O tarihlerde Fatsa’da solun iki fraksiyonu vardı. Biri benim de içinde bulunduğum ve bir kısım öğretmenler arasında kabul gören Aydınlıkçılar (O tarihlerde haftalık Halkın Sesi dergisini yayımlıyorlardı), diğeri, önce TSİP’e eğilim duyan ve çok geçmeden Dev-Yol’culukta karar kılan öğretmenler ve Fikri Sönmez. Dev-Yolculuk bütün Karadeniz’de hızla yayılıyordu. 1975’te TÖB-DER kongresinde Aydınlıkçılar azınlığa düştüler. Gülsüm Özakın başkanlığındaki Dev-Yolcular kazandılar. Bu ekip Halkevi’nin bir şubesini de açarak çalışmalarını buradan da yürütmeye çalıştılar.
1975 yazında beni Fatsa’dan bir kez daha sürdüler. İkinci kez bu ilçe ile somut bağım koptu. Fatsa’da daha o tarihlerde başlayan ülkücü-devrimci çatışması hızlandı. Ölenler oldu. 1979’da yapılan Belediye başkanlığı seçimini Fikri Sönmez açık ara kazandı. Fatsa’da mahalle komitelerine dayanan yeni bir yerel yönetim anlayışı uygulanmaya başlandı.
FATSA DEYİNCE BEŞ DAKİKA DÜŞÜNECEKSİN!
Günümüzde Fatsa Belediyesi AKP’lilerin elinde olmakla birlikte Fatsalılar Fikri Sönmez’ı hayırla anıyorlar. O devrimci Fatsa’nın bir simgesi haline geldi.
Adımı ve Fatsalı olduğumu yeni öğrenenlerden soran çok olmuştur: “Ertan Sarıhan neyin olur?” “Fikri Sönmez’i tanıyor musun?” Soranlara onlarla ilgimi söyledikten sonra memleketimi övmek için “Fatsa denince beş dakika düşüneceksin!” derim.
1980’den sonra Fatsa ve Fatsalı devrimciler çok zulüm gördüler. Sorgulamada ağır işkencelere uğradılar. O yıllarda Fatsa’da olmadığım için bu zulümden kurtulmuş sayılırdım. 1986’da Ordu Polisi eşimle beni Ankara’da gözaltına aldırıp yargılanmak üzere Ordu’ya götürünceye kadar. Polis, bizi Fatsa’da devrimi mücadeleyi başlatanlardan olmakla suçluyordu. Artık çok gerilerde kaldığı için 1965-1967 yıllarındaki çalışmalarımı bilmiyorlar, Fatsa Ortaokulunda 1974-1975 yıllarındaki TÖB-DER çalışmalarımızı sorguluyorlardı.

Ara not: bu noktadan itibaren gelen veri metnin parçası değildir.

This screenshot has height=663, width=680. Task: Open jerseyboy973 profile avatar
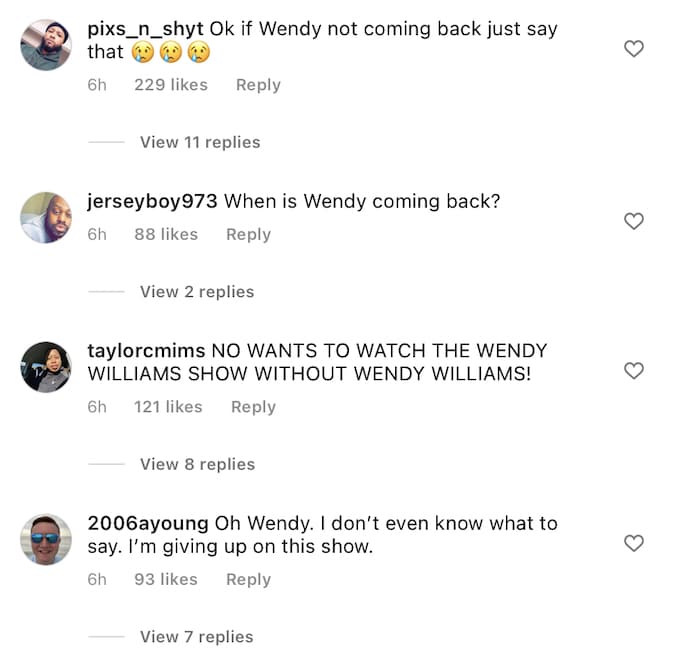[46, 217]
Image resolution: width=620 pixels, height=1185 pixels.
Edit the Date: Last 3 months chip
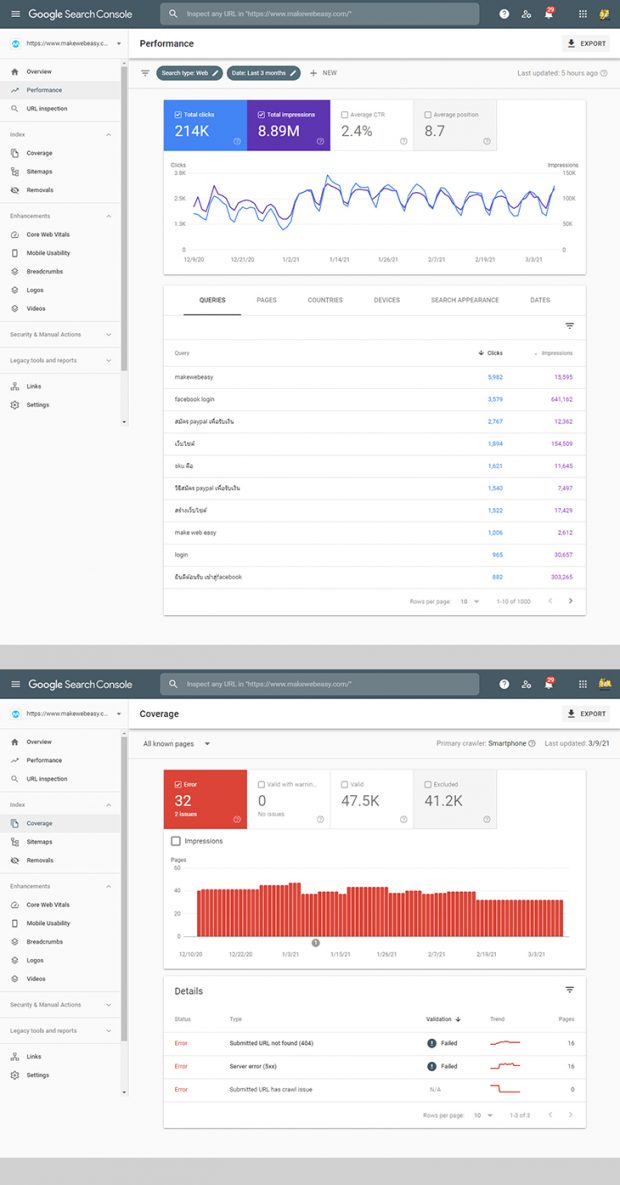[264, 73]
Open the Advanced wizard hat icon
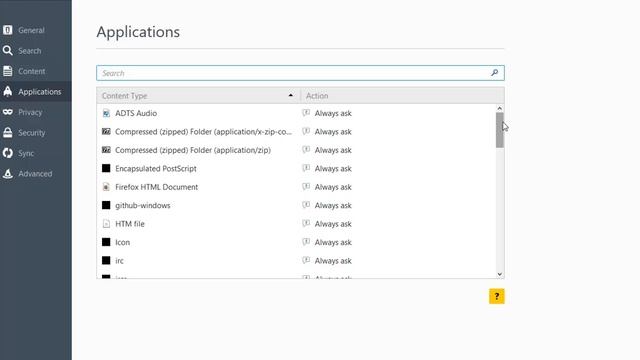 tap(7, 173)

Tabii “suç”umuzu inkâr ettik! (Gizli bir gurur duyduğumu da itiraf edeyim…) çalışmalarımızın suçlanamayacağını, daha da önemlisi aradan on yıl geçtiği için bunların zaman aşımına uğradığını anlattık da bir ay cezaevinde tutulduktan sonra Ünye Ağır Ceza Mahkemesinin insaflı yargıcı sayesinde “zaman aşımından” dava düştü.
Fikri Sönmez’i saygı ve sevgiyle anıyorum. Fatsa denilince beş dakika düşüneceksin arkadaş. (5 Mayıs 2017)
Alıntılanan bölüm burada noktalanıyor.